A study published in Nature maps how immune profiles change across adulthood, offering a reference point for interpreting age-related differences in serology, cellular phenotyping, and vaccine responses.
Investigators profiled peripheral immunity in more than 300 healthy adults (ages 25 to 90) using a multi-omic approach comprising single-cell RNA sequencing, plasma proteomics, and flow cytometry. A subset of 96 participants was followed longitudinally for two years around seasonal influenza vaccination.
The dataset comprises more than 16 million single cells spanning 71 immune subsets and reveals non-linear, age-associated transcriptional reprogramming most prominently within T cells. Notably, these shifts were not explained by systemic inflammation or cytomegalovirus status in midlife, and were linked to a T helper 2 (TH2) bias in memory T cells associated with altered B-cell vaccine responses.

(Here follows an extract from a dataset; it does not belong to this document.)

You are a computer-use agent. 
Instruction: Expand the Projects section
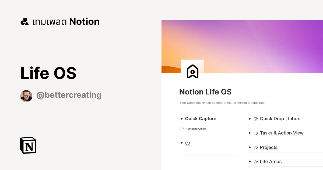(x=250, y=147)
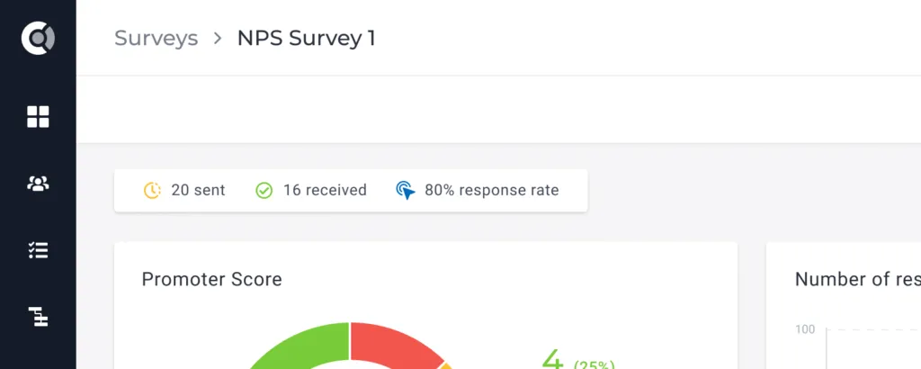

Circulating protein profiles showed persistent age-associated differences, including increases in markers such as CXCL17, WNT9A, and GDF15. However, classic inflammatory cytokines (TNF, IL-6, IL-1B) were not elevated in this cohort prior to advanced age. These patterns remained stable over one year, suggesting that commonly used inflammatory readouts might not capture early immune aging.
Analysis of more than 13 million single immune cells showed that T cells undergo the most pronounced molecular changes with age. These changes were different from those related to sex, cytomegalovirus infection, or recent vaccination. Researchers developed an RNA Age Metric (RAM) – a combined measure of gene activity that reflects “immune age.” In older adults, this score stayed consistently higher over a two-year period, suggesting it could be a useful way to assess immune system aging beyond simply counting cell types.
A second group of 234 adults (ages 40 to over 90) confirmed these findings. With age, naïve CD8 cells decreased, while age-associated B cells increased. The RNA Age Metric also rose across different T-cell types, following a non-linear pattern. Certain genes, such as PTGER2 and SESN3, were more active with age. Similar changes appeared in lymph node T cells, indicating that these molecular shifts occur throughout the immune system – not just in the blood. The same pattern was seen in people at risk of rheumatoid arthritis, suggesting that the RNA Age Metric could help identify early immune aging even before disease develops.
Influenza vaccination analyses highlighted diagnostic nuances: older adults showed fewer high responders for the repeatedly boosted B/Phuket strain, despite broadly intact responses otherwise. Transcriptomic and protein data pointed to reduced activation and IgG class switching in CD27– effector memory B cells, with a skewed IgG2/IgG3 ratio in older adults. These B-cell features correlated with T-cell reprogramming and an increased TH2-like state in CD4 central memory cells with age.
The study showed that age affects many immune measurements, including baseline protein levels, the mix of immune cell types, and how antibody types change after vaccination. These shifts can occur even without signs of inflammation, such as increased cytokines. The authors suggest that using age-adjusted reference data and combined molecular measures – like the RNA Age Metric – could help laboratories and clinicians interpret immune tests more accurately, improve vaccine response evaluation, and detect early signs of immune dysfunction in adults.